En ce qui concerne le département, quand on a interpellé les responsables de la société minière de Dinguiraye (SMD) à faire la situation de rappel de la CDL, on était vraiment surpris de dire que sur le fonds de 2018, il ne restait que deux milliards de francs guinéens (2 000 000 000 GNF), comparativement à Siguiri où on parle de quatre-vingt milliards de francs guinéens (80 000 000 000 GNF) et à Boké plus de quarante milliards (40 000 000 000 GNF). Donc, le département a voulu organiser un audit pour comprendre de 2015 à 2018 les fonds qui ont été décaissés ont servi à quoi et la SMD nous a fourni une liste de dépenses. Et au moment où on s’apprêtait à aller sur le terrain et réaliser l’audit, la pandémie COVID-19 est apparue, on a été freinée par cette situation de crise sanitaire. Raison pour laquelle, nous nous sommes dits qu’au lieu d’attendre l’audit de la gestion antérieure, le peu qui est reconnu il faut démarrer le FODEL de Dinguiraye avec ça d’abord. Donc, c’est pourquoi on a fait un rappel pour l’année 2019 également où on avait 9 milliards plus le reliquat de 2018 qui est de 2 milliards, ce qui nous donne les 12 milliards. En tout cas des dispositions sont envisagées par le département pour essayer de comprendre au clair la gestion antérieure du FODEL de Dinguiraye et le département ira jusqu’au bout.

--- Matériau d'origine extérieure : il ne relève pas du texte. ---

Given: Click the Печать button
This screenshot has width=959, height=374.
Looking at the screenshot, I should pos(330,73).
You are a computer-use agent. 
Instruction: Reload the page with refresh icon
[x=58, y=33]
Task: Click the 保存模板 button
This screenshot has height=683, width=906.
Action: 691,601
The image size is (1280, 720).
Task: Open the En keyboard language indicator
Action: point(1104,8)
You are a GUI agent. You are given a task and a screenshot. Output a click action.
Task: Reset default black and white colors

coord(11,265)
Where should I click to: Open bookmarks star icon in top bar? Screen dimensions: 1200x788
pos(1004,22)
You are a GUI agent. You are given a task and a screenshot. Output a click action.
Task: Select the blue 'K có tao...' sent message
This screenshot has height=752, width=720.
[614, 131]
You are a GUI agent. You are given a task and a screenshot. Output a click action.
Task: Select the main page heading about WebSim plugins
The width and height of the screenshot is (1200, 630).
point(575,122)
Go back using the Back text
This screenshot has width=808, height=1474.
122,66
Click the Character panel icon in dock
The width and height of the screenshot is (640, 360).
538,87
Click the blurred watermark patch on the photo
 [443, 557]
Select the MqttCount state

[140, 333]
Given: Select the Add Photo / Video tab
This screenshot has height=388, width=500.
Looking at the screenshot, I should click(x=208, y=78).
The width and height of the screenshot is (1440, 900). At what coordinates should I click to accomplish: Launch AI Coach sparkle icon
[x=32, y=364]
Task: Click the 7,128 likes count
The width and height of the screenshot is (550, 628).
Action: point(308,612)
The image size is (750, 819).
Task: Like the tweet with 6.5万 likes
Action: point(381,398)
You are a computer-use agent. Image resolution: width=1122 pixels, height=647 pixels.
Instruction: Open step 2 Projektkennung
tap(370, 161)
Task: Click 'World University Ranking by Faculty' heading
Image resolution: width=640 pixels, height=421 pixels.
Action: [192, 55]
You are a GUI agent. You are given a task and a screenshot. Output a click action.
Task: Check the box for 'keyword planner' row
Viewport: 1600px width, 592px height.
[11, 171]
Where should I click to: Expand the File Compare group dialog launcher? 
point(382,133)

Ainsi soit-il. Qu’est-ce que vous demandez à la population de Dinguiraye plus particulièrement aux jeunes et aux femmes ?
Ce que je demande aux populations de Dinguiraye particulièrement aux jeunes et aux femmes, je voudrais qu’ils observent les procédures pacifiques de réclamation, parce que les départements ont détaché des personnes ressources dont les contacts ont été rendus publics pour toute information relative aux fonds du FODEL et nous sommes ouverts à toutes les questions, la violence ne rejoue jamais une situation, c’est toujours dans la communication qu’on peut parvenir à une situation profitable à tous.
Merci beaucoup monsieur Soumah Ibrahima d’avoir répondu à nos questions.
Merci beaucoup à vous aussi pour votre intérêt et surtout de votre participation active sur les questions minières de la préfecture de Dinguiraye.